Майор, как по мне, так командир опытный. Знает, как спокойно решить это дело. Только я не стукач! Ладно, пока Неваднев в расположении роты, ничего не произойдет.
И в этот самый момент, дверь канцелярии роты скрипнула. Майор, надев фуражку и опечатав помещение, пошел в сторону выхода. Через несколько секунд звякнул засов, и он вышел за дверь.
— Толстый, подъ"eм! В умывальник, живее! — сказал Баля, подойдя к кровати Виталика и ударив по ней с ноги.
Когда ефрейтор потянул за собой Казанова, вместе с ним следовали ещё двое. Похоже, что сейчас Виталику собираются сделать «т"eмную». Эх, офицер я или нет!
Вскочил в тапки, со свободной кровати схватил подушку и медленно побрел в умывальник. Там уже слышались шлепки и угрозы. С Виталика требовали какие-то деньги.
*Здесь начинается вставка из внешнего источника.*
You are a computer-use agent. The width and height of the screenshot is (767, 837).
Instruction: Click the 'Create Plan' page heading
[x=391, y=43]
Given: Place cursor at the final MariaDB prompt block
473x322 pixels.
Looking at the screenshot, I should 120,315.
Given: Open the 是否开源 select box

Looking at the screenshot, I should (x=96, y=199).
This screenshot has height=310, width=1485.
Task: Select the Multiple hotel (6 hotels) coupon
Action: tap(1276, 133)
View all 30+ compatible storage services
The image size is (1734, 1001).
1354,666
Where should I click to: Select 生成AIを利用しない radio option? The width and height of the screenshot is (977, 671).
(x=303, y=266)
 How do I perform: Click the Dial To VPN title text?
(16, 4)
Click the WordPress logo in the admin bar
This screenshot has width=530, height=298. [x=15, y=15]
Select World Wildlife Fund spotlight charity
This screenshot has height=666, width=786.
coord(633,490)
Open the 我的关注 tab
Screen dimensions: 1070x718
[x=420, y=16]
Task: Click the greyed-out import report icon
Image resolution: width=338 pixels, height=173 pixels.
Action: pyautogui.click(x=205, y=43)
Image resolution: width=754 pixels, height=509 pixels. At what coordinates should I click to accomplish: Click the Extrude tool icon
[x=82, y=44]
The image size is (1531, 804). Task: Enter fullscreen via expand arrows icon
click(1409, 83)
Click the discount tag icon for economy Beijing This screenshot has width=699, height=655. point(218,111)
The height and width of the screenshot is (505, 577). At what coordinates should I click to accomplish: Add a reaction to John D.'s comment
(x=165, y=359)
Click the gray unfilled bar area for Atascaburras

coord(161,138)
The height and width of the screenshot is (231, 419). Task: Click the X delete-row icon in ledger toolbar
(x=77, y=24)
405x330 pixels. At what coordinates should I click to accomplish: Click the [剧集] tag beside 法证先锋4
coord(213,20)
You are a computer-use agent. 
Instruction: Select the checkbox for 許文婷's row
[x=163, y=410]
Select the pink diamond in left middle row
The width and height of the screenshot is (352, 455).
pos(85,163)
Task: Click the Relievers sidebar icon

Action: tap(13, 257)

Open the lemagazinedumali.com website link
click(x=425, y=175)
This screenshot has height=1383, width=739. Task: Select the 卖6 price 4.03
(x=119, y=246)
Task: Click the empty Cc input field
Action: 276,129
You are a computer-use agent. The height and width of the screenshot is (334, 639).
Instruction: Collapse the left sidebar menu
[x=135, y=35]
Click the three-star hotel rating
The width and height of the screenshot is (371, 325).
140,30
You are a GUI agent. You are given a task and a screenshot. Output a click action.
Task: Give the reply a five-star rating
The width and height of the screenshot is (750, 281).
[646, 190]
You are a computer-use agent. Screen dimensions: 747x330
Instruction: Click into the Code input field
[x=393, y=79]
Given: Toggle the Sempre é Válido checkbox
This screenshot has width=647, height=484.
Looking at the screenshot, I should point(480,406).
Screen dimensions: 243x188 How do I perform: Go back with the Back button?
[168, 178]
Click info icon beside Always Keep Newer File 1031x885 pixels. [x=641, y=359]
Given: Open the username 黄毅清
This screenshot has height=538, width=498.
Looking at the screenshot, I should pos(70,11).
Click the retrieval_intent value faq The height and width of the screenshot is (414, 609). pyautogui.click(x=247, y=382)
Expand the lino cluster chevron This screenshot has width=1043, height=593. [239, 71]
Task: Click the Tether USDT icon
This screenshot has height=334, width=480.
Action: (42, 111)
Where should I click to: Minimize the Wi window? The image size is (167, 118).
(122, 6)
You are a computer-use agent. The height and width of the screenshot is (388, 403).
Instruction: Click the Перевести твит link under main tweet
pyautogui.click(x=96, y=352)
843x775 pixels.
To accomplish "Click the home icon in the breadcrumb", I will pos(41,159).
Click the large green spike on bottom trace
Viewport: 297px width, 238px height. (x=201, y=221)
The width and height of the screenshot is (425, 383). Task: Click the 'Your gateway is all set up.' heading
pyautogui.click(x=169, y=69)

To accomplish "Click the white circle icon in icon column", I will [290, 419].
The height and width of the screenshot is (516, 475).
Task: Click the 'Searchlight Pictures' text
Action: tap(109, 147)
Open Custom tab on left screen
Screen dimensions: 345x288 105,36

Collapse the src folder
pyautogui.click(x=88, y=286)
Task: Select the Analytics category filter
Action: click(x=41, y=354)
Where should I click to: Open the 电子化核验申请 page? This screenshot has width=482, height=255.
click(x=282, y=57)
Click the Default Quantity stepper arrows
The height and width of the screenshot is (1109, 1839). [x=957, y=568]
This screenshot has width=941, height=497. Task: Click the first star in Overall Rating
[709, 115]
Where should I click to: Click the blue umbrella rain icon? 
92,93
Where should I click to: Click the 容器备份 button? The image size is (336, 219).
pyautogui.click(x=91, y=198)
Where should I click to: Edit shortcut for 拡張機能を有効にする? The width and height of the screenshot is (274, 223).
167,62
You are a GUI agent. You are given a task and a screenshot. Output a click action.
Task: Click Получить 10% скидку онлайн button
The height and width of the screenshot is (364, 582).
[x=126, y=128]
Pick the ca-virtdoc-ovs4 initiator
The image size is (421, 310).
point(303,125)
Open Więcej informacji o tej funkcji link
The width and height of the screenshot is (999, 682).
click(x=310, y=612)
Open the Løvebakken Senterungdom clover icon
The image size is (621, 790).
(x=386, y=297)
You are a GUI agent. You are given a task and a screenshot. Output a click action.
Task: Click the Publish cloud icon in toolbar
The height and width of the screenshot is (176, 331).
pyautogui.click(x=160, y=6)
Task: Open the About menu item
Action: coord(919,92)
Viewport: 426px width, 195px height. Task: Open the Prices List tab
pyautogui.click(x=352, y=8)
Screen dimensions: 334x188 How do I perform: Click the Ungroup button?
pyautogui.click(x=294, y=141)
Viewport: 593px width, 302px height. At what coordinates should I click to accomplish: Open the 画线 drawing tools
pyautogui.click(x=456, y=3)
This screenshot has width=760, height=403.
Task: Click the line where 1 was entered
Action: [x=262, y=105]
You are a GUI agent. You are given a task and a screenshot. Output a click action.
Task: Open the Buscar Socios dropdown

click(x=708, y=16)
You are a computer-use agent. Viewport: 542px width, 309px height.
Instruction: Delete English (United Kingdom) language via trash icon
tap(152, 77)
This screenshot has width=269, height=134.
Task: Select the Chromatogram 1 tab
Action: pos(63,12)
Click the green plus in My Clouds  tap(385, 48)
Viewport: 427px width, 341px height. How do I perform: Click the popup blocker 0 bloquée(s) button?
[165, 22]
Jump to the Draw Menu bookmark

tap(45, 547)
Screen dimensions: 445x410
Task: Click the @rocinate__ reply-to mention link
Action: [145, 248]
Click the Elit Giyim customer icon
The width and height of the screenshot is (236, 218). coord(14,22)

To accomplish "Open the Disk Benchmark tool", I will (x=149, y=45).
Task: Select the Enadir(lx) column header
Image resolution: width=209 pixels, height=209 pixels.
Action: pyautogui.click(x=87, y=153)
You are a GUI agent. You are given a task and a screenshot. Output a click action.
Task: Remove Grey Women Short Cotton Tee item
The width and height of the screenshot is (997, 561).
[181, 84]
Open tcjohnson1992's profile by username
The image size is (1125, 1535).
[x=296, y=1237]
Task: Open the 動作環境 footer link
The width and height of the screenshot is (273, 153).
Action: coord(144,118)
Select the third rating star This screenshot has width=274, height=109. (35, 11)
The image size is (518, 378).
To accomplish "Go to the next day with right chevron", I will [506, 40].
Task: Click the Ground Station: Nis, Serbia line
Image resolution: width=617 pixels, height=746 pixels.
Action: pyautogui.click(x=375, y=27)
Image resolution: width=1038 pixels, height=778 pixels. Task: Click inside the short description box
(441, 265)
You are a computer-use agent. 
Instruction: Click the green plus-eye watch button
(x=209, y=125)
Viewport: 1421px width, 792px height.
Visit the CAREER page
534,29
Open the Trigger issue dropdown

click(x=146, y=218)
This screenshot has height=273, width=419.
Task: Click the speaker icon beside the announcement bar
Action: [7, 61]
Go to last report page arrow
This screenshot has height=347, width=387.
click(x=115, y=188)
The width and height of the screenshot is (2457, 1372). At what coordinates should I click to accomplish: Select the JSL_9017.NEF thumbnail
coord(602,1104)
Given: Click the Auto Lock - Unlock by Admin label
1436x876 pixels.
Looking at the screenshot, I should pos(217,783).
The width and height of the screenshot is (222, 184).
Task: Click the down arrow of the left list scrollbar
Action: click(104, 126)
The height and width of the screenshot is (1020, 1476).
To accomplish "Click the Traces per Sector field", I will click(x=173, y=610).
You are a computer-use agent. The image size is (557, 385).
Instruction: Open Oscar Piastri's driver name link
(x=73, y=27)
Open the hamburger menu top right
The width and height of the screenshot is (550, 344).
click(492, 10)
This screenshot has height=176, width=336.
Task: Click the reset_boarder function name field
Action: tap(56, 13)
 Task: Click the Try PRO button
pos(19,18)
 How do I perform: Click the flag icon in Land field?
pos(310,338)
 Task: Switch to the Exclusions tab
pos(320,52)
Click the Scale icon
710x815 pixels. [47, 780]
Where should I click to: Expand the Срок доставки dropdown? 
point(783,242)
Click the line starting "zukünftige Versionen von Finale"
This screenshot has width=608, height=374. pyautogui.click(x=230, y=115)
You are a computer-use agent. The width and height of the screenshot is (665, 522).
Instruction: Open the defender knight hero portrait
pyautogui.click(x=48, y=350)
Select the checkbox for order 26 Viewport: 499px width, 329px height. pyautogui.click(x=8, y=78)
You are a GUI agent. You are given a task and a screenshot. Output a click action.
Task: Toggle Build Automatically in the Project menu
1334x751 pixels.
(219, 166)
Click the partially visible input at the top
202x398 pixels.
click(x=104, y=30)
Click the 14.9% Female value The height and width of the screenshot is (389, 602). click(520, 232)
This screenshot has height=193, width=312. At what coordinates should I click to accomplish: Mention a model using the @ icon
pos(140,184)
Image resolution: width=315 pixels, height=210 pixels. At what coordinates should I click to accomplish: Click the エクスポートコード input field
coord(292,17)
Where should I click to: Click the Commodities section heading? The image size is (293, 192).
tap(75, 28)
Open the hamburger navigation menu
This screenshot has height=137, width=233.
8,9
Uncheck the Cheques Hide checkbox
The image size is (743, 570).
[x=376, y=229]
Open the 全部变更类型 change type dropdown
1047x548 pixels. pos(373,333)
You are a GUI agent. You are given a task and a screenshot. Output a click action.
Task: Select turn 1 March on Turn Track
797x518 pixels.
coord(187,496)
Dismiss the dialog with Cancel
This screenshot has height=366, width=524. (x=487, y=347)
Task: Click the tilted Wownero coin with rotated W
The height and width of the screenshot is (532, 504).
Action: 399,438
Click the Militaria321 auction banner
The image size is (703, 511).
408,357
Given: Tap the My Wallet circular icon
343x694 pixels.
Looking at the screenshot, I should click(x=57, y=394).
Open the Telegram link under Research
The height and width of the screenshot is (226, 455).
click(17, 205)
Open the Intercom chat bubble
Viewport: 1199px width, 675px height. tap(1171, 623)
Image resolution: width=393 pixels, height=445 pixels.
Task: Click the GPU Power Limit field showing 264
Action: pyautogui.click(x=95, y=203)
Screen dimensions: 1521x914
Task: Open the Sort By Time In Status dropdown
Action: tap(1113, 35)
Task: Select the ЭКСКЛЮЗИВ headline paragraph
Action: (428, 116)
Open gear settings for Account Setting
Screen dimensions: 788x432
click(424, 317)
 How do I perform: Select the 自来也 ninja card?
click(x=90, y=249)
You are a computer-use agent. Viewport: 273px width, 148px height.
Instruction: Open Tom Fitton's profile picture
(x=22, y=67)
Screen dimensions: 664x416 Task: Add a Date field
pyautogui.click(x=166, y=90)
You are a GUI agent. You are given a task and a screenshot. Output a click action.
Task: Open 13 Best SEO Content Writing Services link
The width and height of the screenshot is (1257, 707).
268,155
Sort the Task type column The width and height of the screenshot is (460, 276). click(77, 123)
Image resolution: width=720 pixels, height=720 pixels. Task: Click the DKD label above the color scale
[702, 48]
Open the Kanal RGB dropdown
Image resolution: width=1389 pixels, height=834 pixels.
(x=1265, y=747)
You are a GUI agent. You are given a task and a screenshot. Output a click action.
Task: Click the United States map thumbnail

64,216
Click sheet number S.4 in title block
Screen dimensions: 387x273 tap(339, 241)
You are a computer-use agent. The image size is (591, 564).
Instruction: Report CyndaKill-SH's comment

И за что?
— Добрый вечер! Я диспетчер, — сказал я, войдя в санузел и закрыв за собой дверь.
— Вышел и закрыл дверь с той стороны! — рыкнул на меня Баля. С ним рядом был долговязый сержант Бирсов из ВДВ и какой-то коротышка.
— Громкость твоей речи не придает смысла и весу словам. Как ты нёс чушь, так и продолжаешь, — сказал я, закрывая дверь плотнее.
— Спортсмен, что ли? Сейчас мы тебя потренируем, — сказал Баля, отпустив Виталика.
— Давай-ка ребята! Толстый подождёт, — сказал Бирсов.
Глава 11
Полы в умывальнике скользкие, да и места мало. Сильно не сманеврировать. Надо использовать самоуверенность этих ребят в свои целях.
Ближе всех был Баля. Я бросил подушку ему в руки и от всей души вложился в удар в район солнечного сплетения. Ефрейтора скрутило, но у него был подельник.